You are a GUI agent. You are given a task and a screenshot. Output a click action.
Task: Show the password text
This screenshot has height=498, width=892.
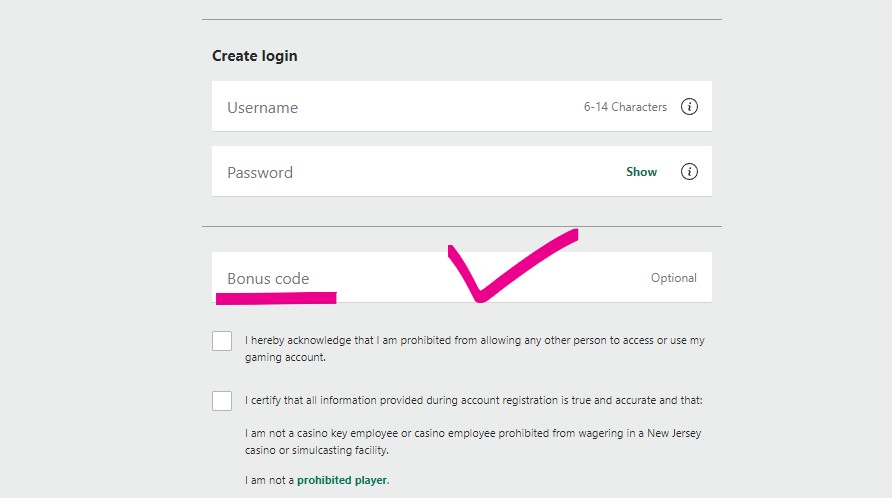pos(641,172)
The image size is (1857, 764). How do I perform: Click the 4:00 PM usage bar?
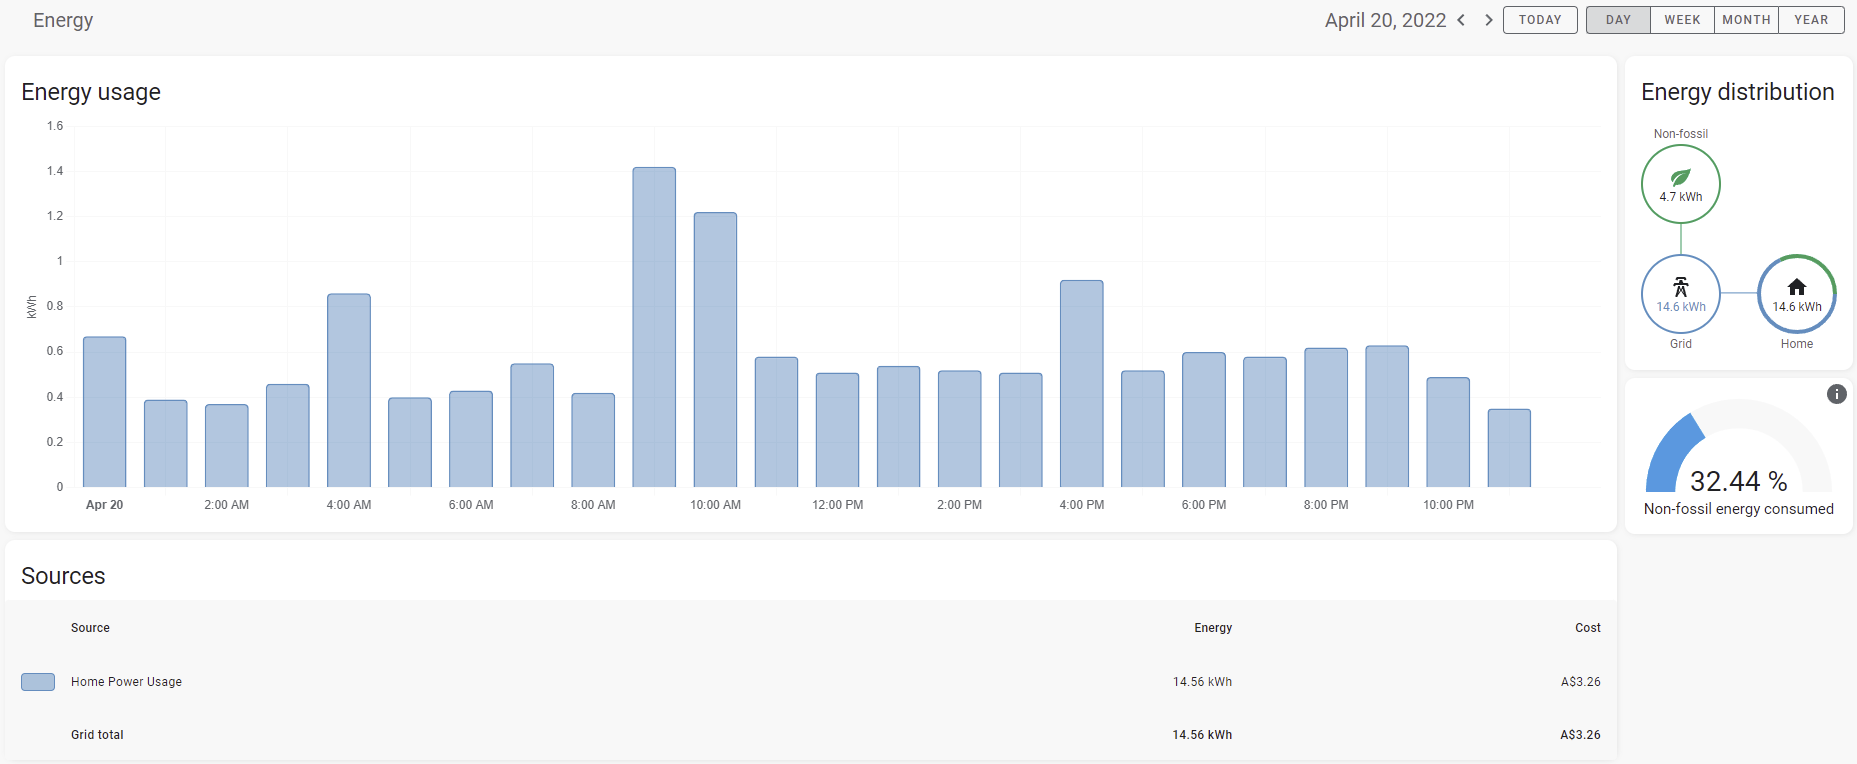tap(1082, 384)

---

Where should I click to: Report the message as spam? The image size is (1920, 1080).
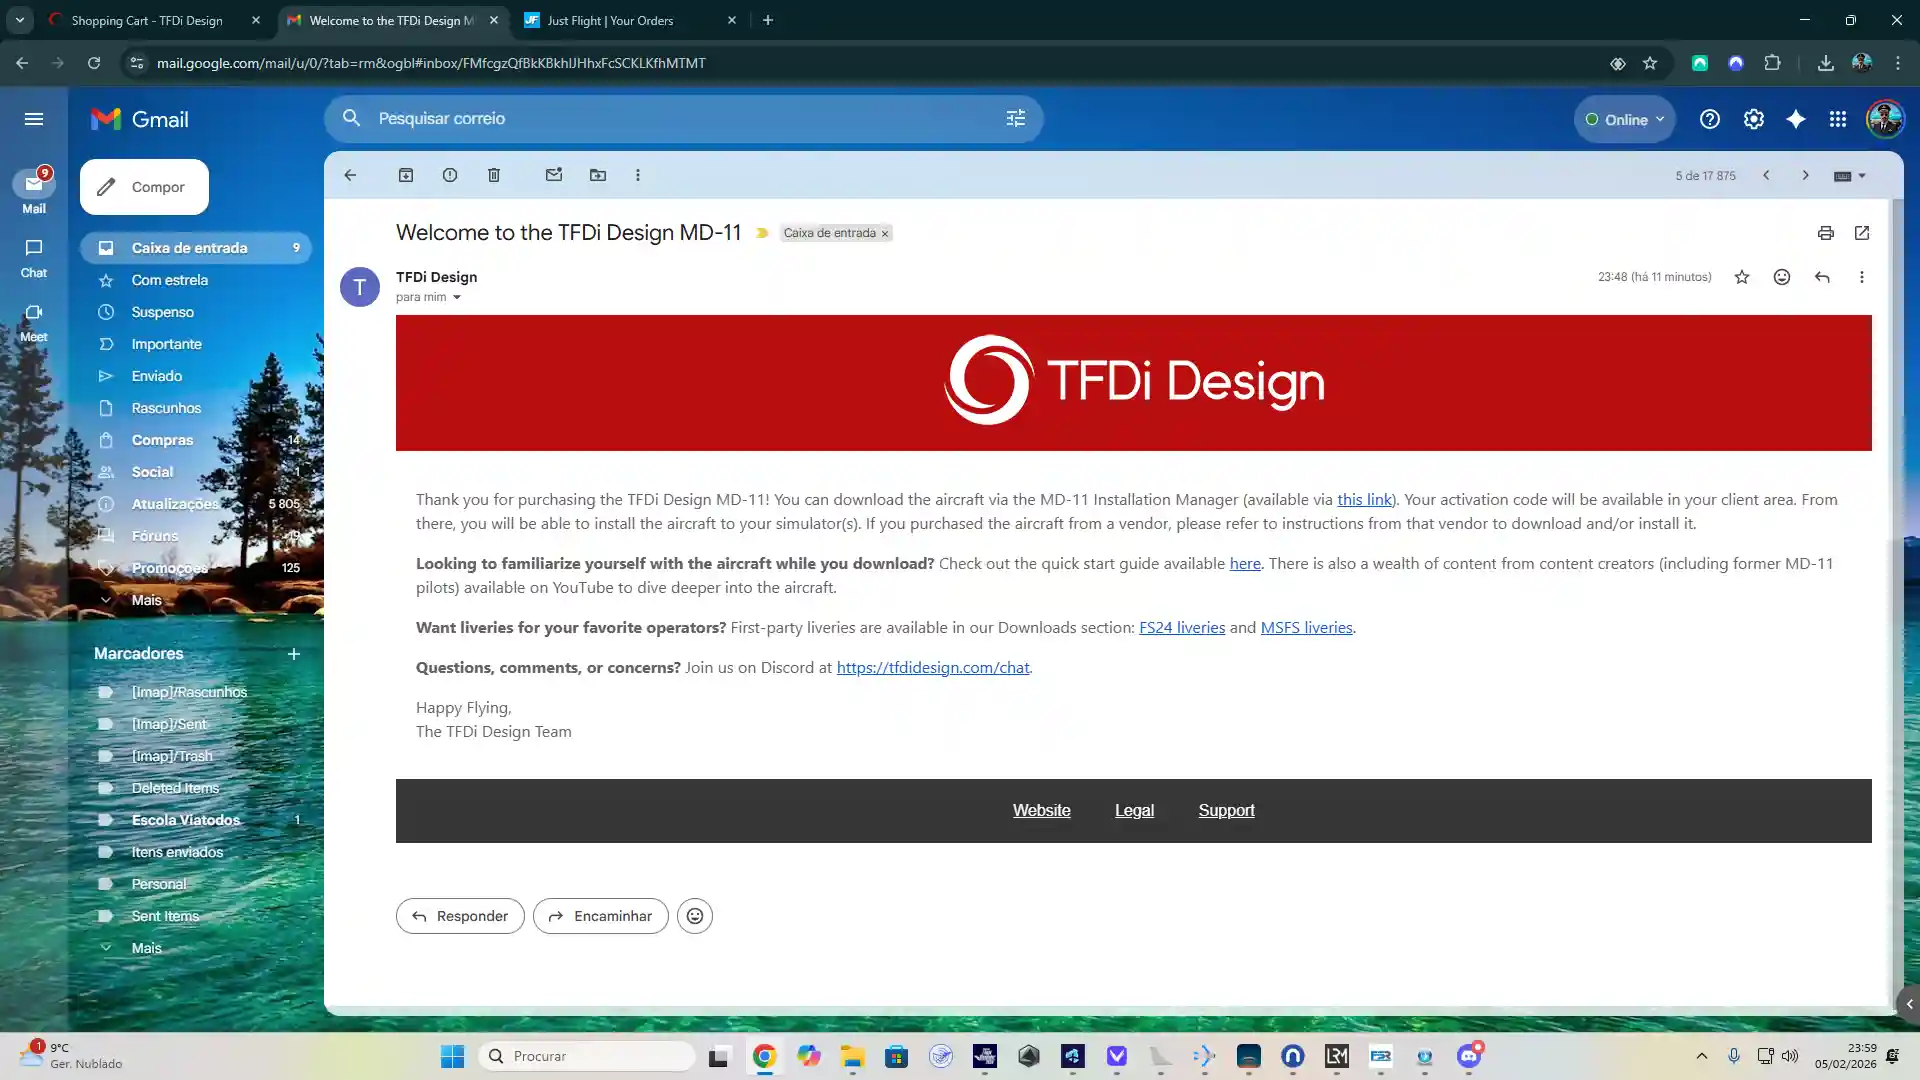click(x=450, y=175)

...

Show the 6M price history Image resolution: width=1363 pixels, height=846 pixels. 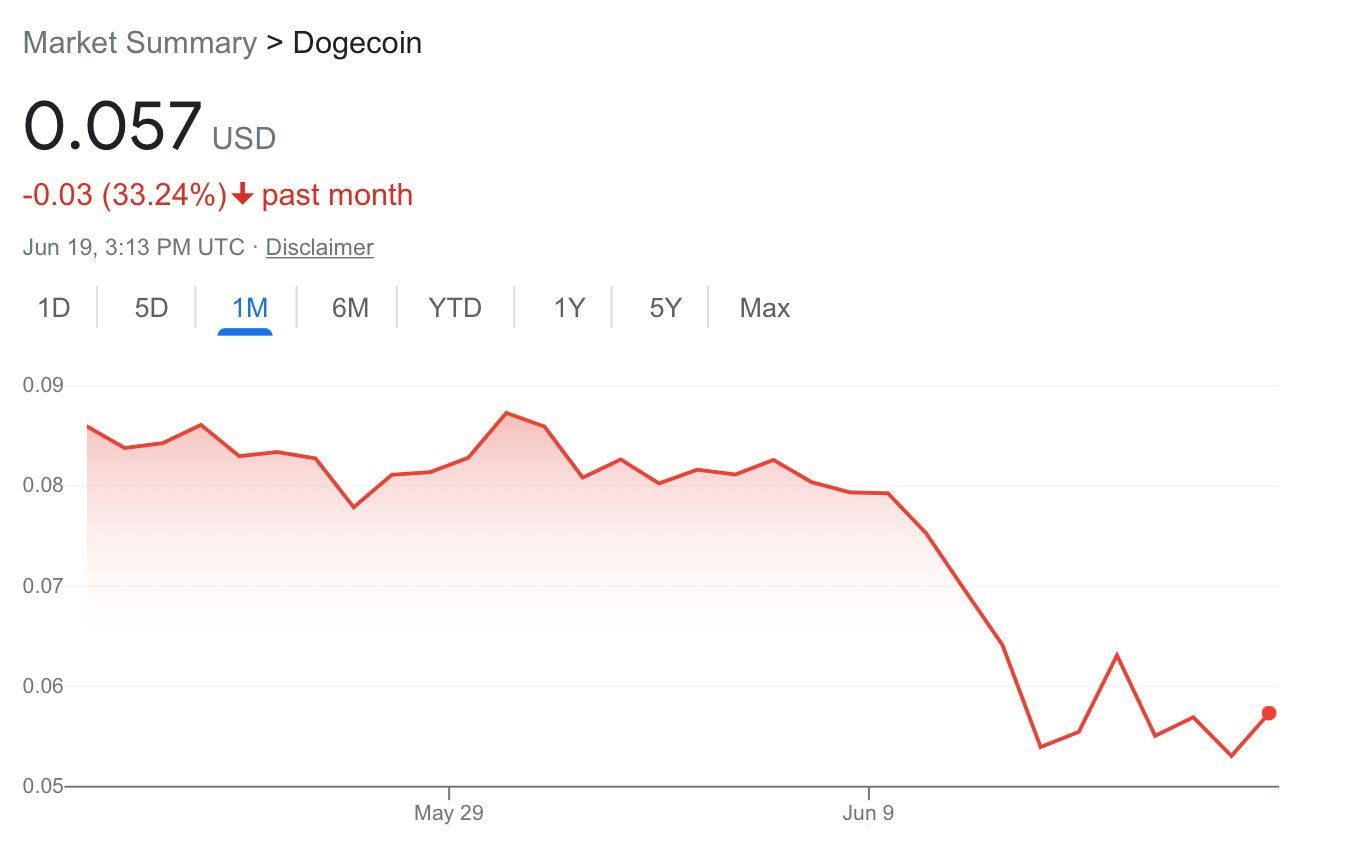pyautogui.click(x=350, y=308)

### TASK INSTRUCTIONS
Could you swap "usage bar" for "usage chart" in the items, starting at the line with "The image size is (1857, 764)." and stopping after the line with "tap(1082, 384)", leaving everything else unchanged and omitting the pictures?

### EXERCISE SOLUTION
The image size is (1857, 764). How do I perform: Click the 4:00 PM usage chart?
tap(1082, 384)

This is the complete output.